Exercise requirements = Exactly the lines from the one containing "Screen dimensions: 373x166" through the final line of the data are to be written out again, with nothing added.

Start of Source material

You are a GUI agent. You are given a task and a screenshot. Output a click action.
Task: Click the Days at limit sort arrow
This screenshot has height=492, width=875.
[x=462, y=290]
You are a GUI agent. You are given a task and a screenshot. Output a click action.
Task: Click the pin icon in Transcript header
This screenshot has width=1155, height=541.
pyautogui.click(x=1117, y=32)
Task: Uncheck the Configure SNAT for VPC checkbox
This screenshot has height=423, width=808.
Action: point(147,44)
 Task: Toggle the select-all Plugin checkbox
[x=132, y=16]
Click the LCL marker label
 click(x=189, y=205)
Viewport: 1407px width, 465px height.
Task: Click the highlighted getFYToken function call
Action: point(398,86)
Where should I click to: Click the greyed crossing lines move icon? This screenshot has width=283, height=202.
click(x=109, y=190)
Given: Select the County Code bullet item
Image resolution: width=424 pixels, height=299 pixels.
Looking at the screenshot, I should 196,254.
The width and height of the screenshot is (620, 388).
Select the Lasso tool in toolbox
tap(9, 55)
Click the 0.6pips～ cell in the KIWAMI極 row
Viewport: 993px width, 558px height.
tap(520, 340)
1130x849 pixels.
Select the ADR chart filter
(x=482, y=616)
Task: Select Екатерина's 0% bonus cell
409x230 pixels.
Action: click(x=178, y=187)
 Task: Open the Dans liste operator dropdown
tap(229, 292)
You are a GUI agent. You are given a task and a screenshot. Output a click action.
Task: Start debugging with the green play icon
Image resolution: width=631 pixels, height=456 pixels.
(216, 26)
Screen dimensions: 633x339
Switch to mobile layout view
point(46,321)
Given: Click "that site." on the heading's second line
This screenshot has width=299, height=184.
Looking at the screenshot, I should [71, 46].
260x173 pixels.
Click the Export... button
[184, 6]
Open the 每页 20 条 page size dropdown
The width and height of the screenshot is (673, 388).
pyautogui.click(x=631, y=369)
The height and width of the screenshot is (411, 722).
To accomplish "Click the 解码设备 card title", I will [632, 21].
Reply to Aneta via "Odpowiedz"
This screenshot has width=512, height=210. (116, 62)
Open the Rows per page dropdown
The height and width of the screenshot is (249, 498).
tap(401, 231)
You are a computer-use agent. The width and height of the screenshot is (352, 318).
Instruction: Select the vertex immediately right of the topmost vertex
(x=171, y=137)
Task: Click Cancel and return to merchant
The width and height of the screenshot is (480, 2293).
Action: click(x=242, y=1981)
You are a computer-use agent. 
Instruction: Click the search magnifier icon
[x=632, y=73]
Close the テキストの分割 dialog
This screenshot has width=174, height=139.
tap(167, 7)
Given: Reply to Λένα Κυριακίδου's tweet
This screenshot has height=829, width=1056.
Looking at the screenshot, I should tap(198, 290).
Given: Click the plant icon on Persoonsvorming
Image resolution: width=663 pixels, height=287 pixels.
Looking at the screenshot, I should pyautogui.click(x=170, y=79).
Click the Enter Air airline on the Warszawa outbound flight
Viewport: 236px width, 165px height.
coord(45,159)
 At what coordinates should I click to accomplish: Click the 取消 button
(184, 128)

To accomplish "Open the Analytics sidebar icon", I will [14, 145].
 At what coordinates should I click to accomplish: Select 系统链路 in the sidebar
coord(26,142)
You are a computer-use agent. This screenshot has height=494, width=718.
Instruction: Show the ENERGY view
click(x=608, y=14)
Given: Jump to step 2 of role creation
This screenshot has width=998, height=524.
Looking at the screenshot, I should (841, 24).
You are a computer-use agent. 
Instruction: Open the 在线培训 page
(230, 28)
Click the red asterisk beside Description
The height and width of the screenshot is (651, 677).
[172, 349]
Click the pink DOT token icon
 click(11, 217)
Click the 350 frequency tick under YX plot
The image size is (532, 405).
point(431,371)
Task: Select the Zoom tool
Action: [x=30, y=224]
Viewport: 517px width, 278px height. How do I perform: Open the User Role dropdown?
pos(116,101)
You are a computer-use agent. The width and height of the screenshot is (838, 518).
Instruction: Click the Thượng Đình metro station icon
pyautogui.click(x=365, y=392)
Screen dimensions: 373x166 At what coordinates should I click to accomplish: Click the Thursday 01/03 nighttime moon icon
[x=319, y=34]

End of Source material

Response =
Screen dimensions: 373x166 At what coordinates should I click to accomplish: Click the Thursday 01/03 nighttime moon icon
[x=319, y=34]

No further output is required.